Feb 13, 2011

Following up network connections with conntrack (I)

Linux has got the ability to perform a monitoring of existing connections by means of the conntrack module, which is compiled but not installed in distributions such as RHEL or CentOS. In order to load it, you can run the next order.

[root@centos ~]# modprobe ip_conntrack

In other operating systems like Debian or Ubuntu Server, first of all you must install the conntrack package and load the nf_conntrack_ipv4 module (if you want to work with IPv6, you will have to load the nf_conntrack_ipv6 module).

root@ubuntu-server:~# aptitude install conntrack

root@ubuntu-server:~# modprobe nf_conntrack_ipv4

The conntrack module allows the kernel to register in a table all network connections of the system (established, time_wait, close, etc.).

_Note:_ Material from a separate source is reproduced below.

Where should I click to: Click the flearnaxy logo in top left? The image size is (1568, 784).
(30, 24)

It used by several applications such as iptstate (it shows information about the state of the system connections) or Shorewall (firewall).

Another example of use for this module it is for instance, when the server has to realize NAT tasks with iptables and it is necessary to keep a table of connections implicated.

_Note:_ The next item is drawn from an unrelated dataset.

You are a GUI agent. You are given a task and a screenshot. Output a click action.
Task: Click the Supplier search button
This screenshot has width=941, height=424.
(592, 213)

The file where conntrack logs all connections is /proc/net/ip_conntrack.

root@ubuntu-server:~# cat /proc/net/ip_conntrack
tcp      6 89 TIME_WAIT src=192.168.1.11 dst=192.168.1.12 sport=59302 dport=10050 packets=5 bytes=291 src=192.168.1.12 dst=192.168.1.11 sport=10050 dport=59302 packets=5 bytes=289 [ASSURED] mark=0 secmark=0 use=1
...

root@ubuntu-server:~# conntrack -L
tcp      6 89 TIME_WAIT src=192.168.1.11 dst=192.168.1.12 sport=59302 dport=10050 packets=5 bytes=291 src=192.168.1.12 dst=192.168.1.11 sport=10050 dport=59302 packets=5 bytes=289 [ASSURED] mark=0 secmark=0 use=1
...

The two first fields are the connection protocol (TCP, 6) and then is the connection state (TIME_WAIT). The rest of the fields represent the IP addresses and ports involved, as well as the number of packets and bytes exchanged between the two points of the connection.

You have also to take into account that Linux saves the connection state in memory, and each of them uses around 350 bytes.

If you want to know how many open connections has got the system, you can utilize the following sentences.

root@ubuntu-server:~# cat /proc/net/ip_conntrack | wc -l
856

root@ubuntu-server:~# cat /proc/sys/net/ipv4/netfilter/ip_conntrack_count
856

root@ubuntu-server:~# conntrack -C
856

This value is quite important because if at any moment we appreciate that any of our services works slowly (for instance Apache) or many connections are rejected, it can be due to which the number of open connections exceeds the maximum number of connections allowed.

root@ubuntu-server:~# cat /proc/sys/net/ipv4/netfilter/ip_conntrack_max
65536

The size of the hash table is also limited.

root@ubuntu-server:~# cat /proc/sys/net/ipv4/netfilter/ip_conntrack_buckets
16384

If you want to modify it, you must do it when the module is loaded.